The Harald Fotland-led company and its partners are also folding three of its five vessel pools, as thriving owners do well on their own.

“The MR pool has been discontinued as external vessels have been sold to new owners during the quarter. Four vessels operating in our CP25 pool will also be redelivered,” the company wrote.

“Our pool operations will be reduced further during the second half when the Handy and CP40 pools will be closed. This will reduce our fleet by 14 vessels during the second half but will have limited impact on our earnings.”

The bounce-back from red numbers a year ago comes in an ongoing boom in chemical tanker rates that has charterers hurrying to lock in capacity.

“We have seen charterers opting for increased volume nominations in their contracts, in light of the stronger market,” the company observed in announcing its results. “Average contract of affreightment (COA) rate renewal increased by 14% [in the quarter] and we renewed 13% of our COA portfolio.”

The outlook for that trend continuing is good.

“We see high demand from charterers to enter into COAs and available space for COAs is limited. This should support continued strong momentum for COA rate renewal increases including other contractual improvements into the second half.”

The Bergen-based, Oslo-listed company posted a net result after taxes of $30m in the second quarter on top-line time-charter earnings of $159.9m. That compares with a money-losing second quarter one year ago, when Odfjell had a negative $7.8m on its bottom line, with time-charter earnings of $123.4m.

Odfjell reported a vessel time charter equivalent (TCE) figure of $27,203 per day in the quarter just past and a cash break-even level of $22,291 per day.

For the full year, the cash break-even figure is projected to be lower at $22,095 per day — largely because the fat earnings have allowed Odfjell to take measures to reduce its debt by $40m and cut its interest expense.

“In line with our dividend policy to distribute 50% of adjusted net results to shareholders, the board declared a dividend of $0.23 per share for 1H22,” the company wrote.

“The stronger result has given us the opportunity to refinance and accelerate debt reductions in line with our financial strategy,” the company added. “We refinanced and drew down $32m of new mortgage loans, but also repaid $39m related to a maturing bond and two vessel loans totalling $14m.”

That cuts annual interest expenses by some $2.5m, and the company noted that this is the equivalent of $200 per day in lower break-even levels.

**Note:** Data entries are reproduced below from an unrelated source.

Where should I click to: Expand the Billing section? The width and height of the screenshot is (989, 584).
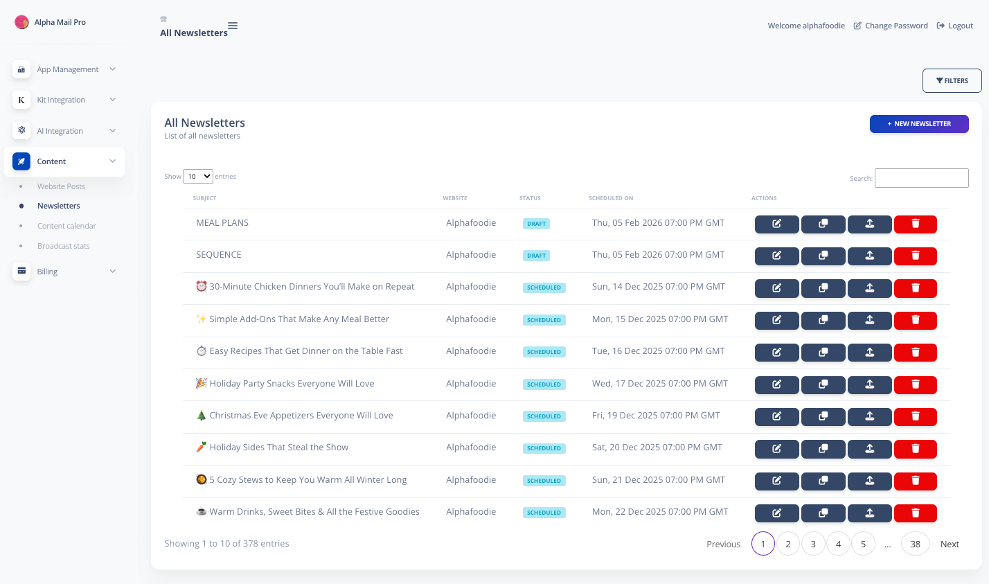pyautogui.click(x=112, y=271)
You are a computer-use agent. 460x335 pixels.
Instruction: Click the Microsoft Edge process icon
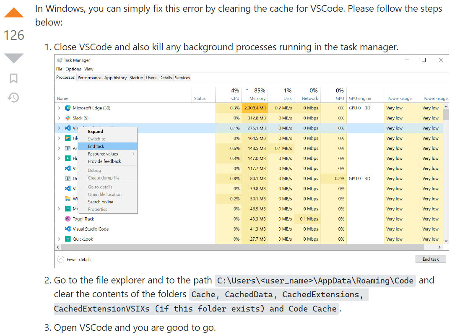(68, 108)
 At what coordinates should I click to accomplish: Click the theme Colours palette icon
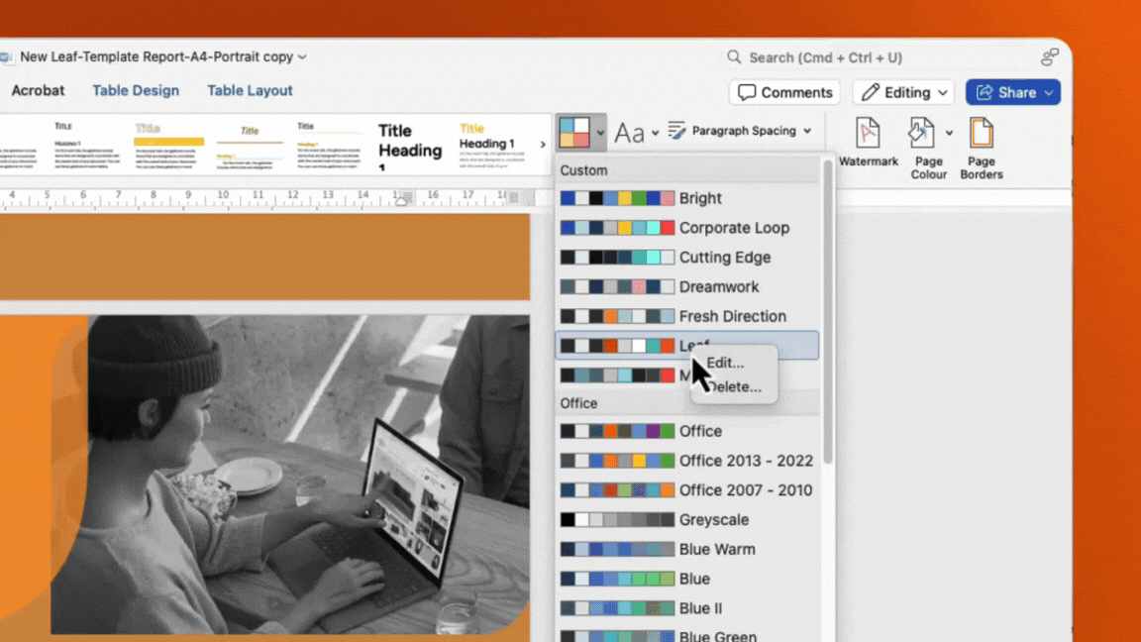coord(575,132)
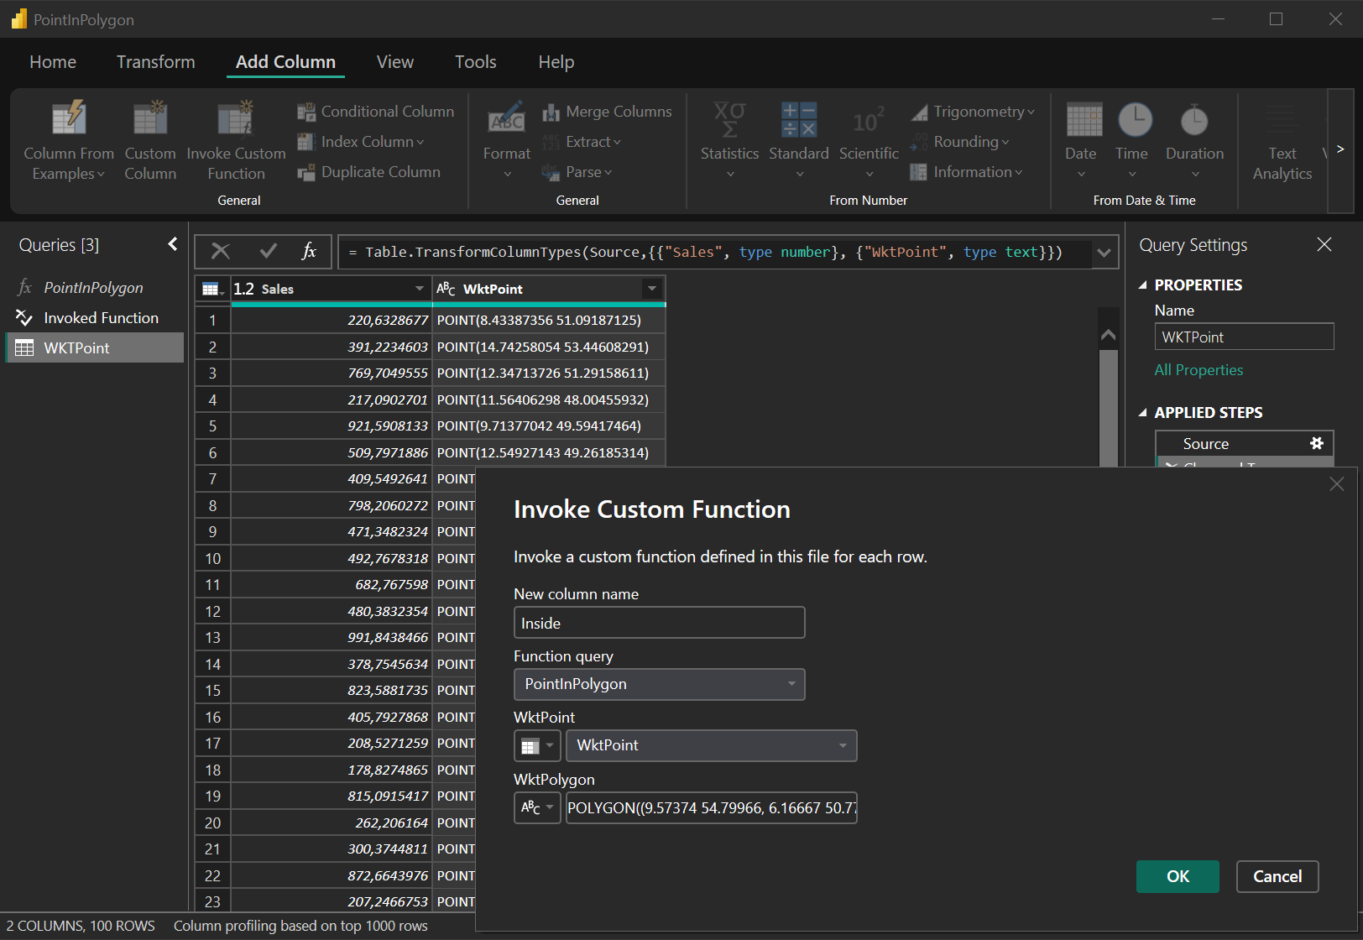The image size is (1363, 940).
Task: Open the Statistics tool
Action: (x=729, y=122)
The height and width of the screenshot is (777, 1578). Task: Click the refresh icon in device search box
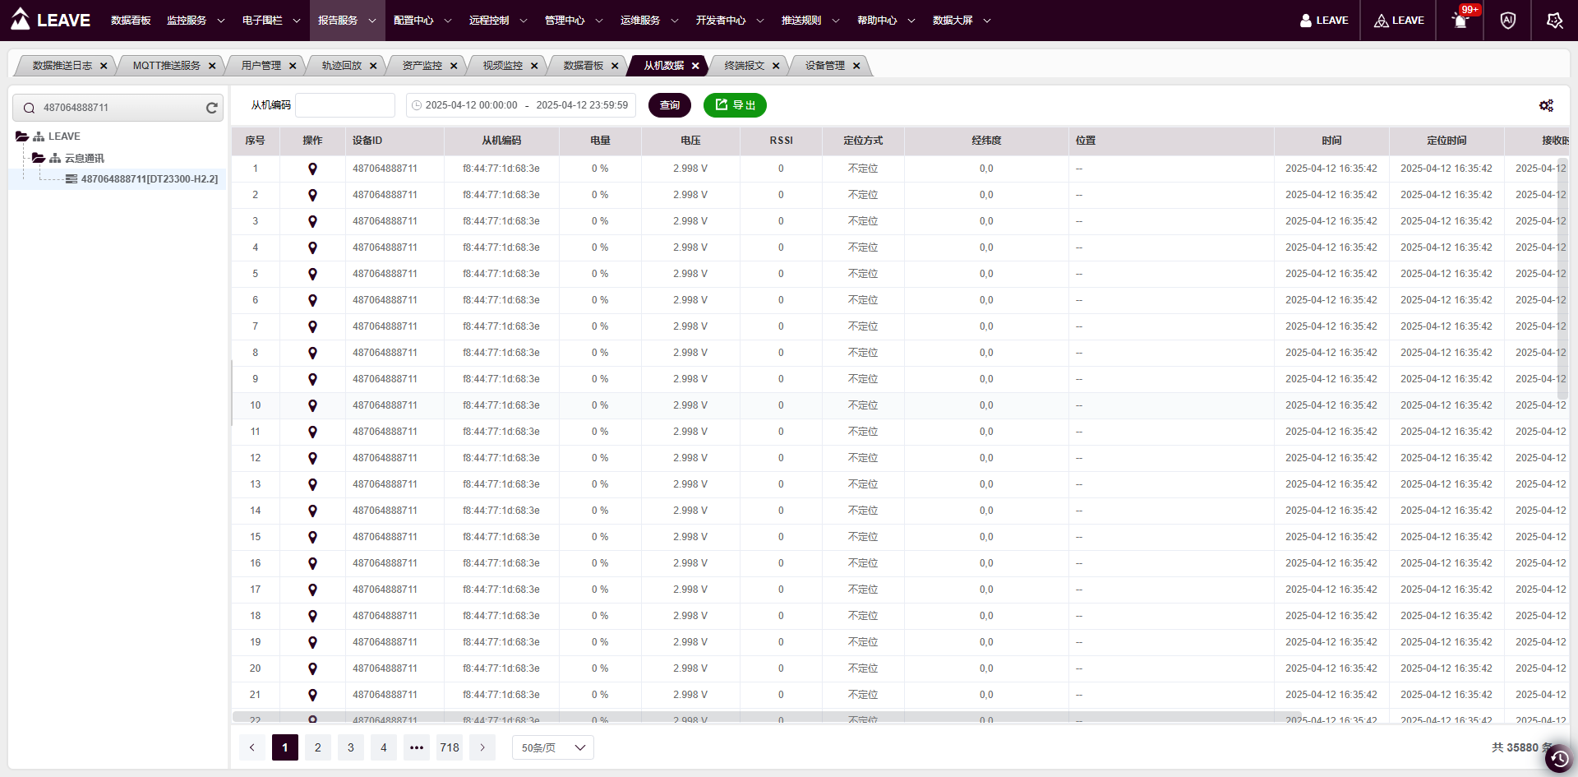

For coming quarters, Odfjell expects the good times to roll on, even if the global economic outlook is under the shadow of war and inflation.

“History has shown chemical tanker demand and chemical end-user demand to be fairly resilient in the event of deeper economic downturns,” the company wrote.

New chemical plants ramping in the US and the Middle East should help, as a greater share of chemical demand is satisfied by seaborne transportation over longer distances.

The company noted that downturns in the chemical tanker market are usually related to supply-side challenges, and here the outlook is for a balance in the shipowners’ favour as newbuilding deliveries will be few over the next three years.

“The supply side is also expected to be positively supported by market-related supply factors that include reduced competition from swing tonnage, reduced speed of the chemical tanker fleet in a high bunker cost environment and in the face of stricter environmental regulations,” the company noted.

Odfjell expects older and less efficient chemical tankers not necessarily to be scrapped but at least “to exit core trades”, reducing competition for high-end owners.

“We expect net fleet growth in 2023 and 2024 to 0.5 % annually compared to tonne-mile demand growth of 4%. This will support a utilisation of the global chemical tanker fleet above 90%,” the company wrote.